What does that have to do with Bach? Nothing, in terms of biography. But no Bach lover would be satisfied with that: The music is so universal that Bach has something to do with everything. So this year the half-millennium of the local landmark was celebrated with excerpts from Goethe’s Faust, part one, in Auerbach’s Cellar, interspersed with Bach’s music.
Seemingly in every German’s DNA, the drama deals with nothing less than the nature of life and the universe.
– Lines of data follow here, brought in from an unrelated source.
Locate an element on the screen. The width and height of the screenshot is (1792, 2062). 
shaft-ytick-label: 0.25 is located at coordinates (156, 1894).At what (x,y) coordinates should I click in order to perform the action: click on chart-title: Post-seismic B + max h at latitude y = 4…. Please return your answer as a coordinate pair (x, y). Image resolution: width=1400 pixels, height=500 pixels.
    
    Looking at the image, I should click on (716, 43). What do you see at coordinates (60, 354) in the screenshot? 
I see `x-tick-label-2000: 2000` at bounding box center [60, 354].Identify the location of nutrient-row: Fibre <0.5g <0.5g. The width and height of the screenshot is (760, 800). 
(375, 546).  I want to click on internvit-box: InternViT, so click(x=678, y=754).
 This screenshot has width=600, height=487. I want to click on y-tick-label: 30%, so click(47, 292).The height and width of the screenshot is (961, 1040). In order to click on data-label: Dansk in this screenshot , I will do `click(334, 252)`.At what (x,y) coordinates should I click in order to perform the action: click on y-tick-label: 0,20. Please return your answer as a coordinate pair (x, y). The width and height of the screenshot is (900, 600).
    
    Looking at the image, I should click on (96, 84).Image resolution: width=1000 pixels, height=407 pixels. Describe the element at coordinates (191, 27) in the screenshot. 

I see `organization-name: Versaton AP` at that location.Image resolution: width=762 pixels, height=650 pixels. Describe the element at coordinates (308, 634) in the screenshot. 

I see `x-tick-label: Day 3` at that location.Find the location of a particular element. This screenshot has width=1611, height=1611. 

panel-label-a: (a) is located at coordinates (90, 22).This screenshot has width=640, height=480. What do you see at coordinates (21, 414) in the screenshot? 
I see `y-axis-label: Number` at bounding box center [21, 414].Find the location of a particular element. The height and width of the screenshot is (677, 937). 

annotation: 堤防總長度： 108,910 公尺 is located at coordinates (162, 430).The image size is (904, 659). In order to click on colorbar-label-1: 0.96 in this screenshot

Bach’s music can be equally profound. But the result here was a Singspiel both serious and entertaining: about sixty minutes of spoken word interspersed with an equal amount of instrumental and vocal musical commentary following a multi-course meal.
A long round of applause for the musicians and the actors (Burghart Klaußner as Faust, Frank Arnold as Mephisto and Lea Ruckpaul as Gretchen) – and for Michael Maul, who made the excerpts from the play and the music selections.

Capacity crowds
It’s not difficult to fill Auerbach’s Cellar, but in fact most of the venues I visited in my week at the Bachfest were filled to the brink, from the 500 seats of the Gewandhaus chamber music hall to the over 1400 in the Nicolaikirche or nearly 1500 in the Thomaskirche. That also goes for the lectures and panels in the Blue Salon, with 200 seats. With about forty percent of visitors coming from abroad, the festival makes every effort to be linguistically inclusive, in publications and simultaneous translation into English.
As you might guess by now, I feel that the Bachfest is doing something right. You get the sense that they strive for something worthy of the greatest composer the world has ever known.
Exceptions and norms
A festival is supposed an extraordinary event, a time-limited escape from the everyday routine. In my radio years, I went to dozens of music festivals, getting the recordings, doing interviews, and hosting and producing about 750 DW Festival Concerts over three decades. I’ve seen every kind, big and small, each with its own organization, program philosophy and marketing strategy.
What happens though when the exception becomes the norm? Doesn’t that cancel it out, per definition?
That paradox led to a rather long pause in my music journalistic activity. But it’s no accident that I started this blog with the Bachfest.
Apart from the intake of musical nourishment, it was nice to be in an environment where time slows down, and sometimes, during the music, stops. Where despite a hectic schedule, calm prevails. Where a week spent could easily have been more.
More of the exceptional has been announced for this fall: Bach’s complete organ works played around the clock over the course of a couple of days by Thomas-organist Johannes Lang.

And at the festival in June 2026, Bach’s Top 50 cantatas performed as a hit parade, in the reverse order of popularity, as well as a large part of the Clavier-Übung and The Art of the Fugue. The exception is the norm but remains exceptional. Which is also one way to describe the music of Johann Sebastian Bach.
Be it in the first row or through the media, I’ll be listening, and watching.